Cela veut dire que l’auteur n’avait pas l’intention de « canoniser » son héros et de le priver de toutes ses faiblesses humaines. Sans doute, ce fait s’explique par la censure soviétique rigoureuse qui cherchait à montrer une image idéale d’un révolutionnaire – il n’est pas fortuit que Bakayoko soit comparé à Pavel Vlassov de La Mère de M. Gorky. C’est apparemment pour la même raison que Ramatoulaye, une femme analphabète, qui ne parle que le petit nègre, acquiert une parfaite maîtrise de la norme littéraire dans la traduction de son dialogue avec les fonctionnaires de l’administration coloniale :

– Méçant, pas méçant ? moi connaître pas [...] Vendredi pas pâti... lui manzer riz, moi couper cou ! Enfants beaucoup faim, Vendredi manzer riz enfants. Moi venir avec toi, Vendredi pas venir, Vendredi pour manzer (SEMBÈNE, 1960, 121).
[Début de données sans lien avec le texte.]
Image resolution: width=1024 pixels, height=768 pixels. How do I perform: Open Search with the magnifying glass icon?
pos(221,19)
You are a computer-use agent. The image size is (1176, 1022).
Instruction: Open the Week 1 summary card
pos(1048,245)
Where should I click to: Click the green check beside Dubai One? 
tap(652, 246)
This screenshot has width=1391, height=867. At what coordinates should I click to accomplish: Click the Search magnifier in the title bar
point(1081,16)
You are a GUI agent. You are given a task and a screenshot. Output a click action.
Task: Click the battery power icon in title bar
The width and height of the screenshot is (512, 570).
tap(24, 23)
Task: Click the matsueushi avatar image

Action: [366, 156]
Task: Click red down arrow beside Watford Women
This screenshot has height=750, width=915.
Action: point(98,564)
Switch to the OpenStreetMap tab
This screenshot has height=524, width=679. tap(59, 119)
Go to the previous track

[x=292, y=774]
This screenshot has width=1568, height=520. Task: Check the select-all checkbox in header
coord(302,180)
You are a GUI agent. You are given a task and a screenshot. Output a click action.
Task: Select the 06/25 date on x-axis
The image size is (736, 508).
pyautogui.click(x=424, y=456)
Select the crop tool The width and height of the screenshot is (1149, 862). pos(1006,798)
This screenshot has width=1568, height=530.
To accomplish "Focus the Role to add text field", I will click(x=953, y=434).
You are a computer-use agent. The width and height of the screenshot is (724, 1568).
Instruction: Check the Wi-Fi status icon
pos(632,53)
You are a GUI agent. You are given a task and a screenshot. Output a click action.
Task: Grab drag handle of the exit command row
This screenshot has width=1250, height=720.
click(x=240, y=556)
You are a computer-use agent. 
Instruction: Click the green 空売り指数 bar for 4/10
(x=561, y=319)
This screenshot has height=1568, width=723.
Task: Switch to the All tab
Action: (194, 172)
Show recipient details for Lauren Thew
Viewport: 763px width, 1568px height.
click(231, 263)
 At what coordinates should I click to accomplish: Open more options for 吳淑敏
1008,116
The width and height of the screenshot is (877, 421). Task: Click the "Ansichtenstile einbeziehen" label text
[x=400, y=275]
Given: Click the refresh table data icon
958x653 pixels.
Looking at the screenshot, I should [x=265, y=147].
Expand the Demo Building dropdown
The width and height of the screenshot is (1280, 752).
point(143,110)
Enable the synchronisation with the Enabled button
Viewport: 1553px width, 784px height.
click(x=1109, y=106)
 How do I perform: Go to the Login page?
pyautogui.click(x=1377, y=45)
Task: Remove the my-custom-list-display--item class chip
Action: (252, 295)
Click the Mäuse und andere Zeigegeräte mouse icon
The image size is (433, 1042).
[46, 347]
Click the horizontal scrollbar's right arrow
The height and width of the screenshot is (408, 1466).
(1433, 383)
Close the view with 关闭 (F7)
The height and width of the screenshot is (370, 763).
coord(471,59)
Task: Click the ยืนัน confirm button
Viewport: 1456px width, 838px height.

– Méchant ou pas méchant ! N’importe […] Personne n’a gardé Vendredi... Il a mangé le riz, je lui ai coupé la gorge ! Les enfants ont très faim, Vendredi a bouffé leur riz. J’irai avec toi, mais pas Vendredi, on va le manger (SEMBÈNE, 1962, 81).

Pourtant, l’atténuation de l’image d’Ad’jibid’ji, une fillette de neuf ans, intelligente, débrouillarde, avide de savoir, et en même temps au caractère dur et ambitieux, qui symbolise le futur de l’Afrique dans le roman, va à l’encontre des idées de l’auteur. Au début du roman, la fille demande aux adultes « ce qui lave l’eau » (SEMBÈNE, 1960, 170). Ils ne trouvent pas de réponse et se fâchent contre elle. Pourtant, à la fin du roman elle trouve la réponse elle-même: « …j’ai trouvé ce qui lave l’eau. C’est l’esprit, car l’eau est claire, mais l’esprit est plus limpide encore » (SEMBÈNE, 1960, 369). Pourtant, cet extrait est omis dans la traduction.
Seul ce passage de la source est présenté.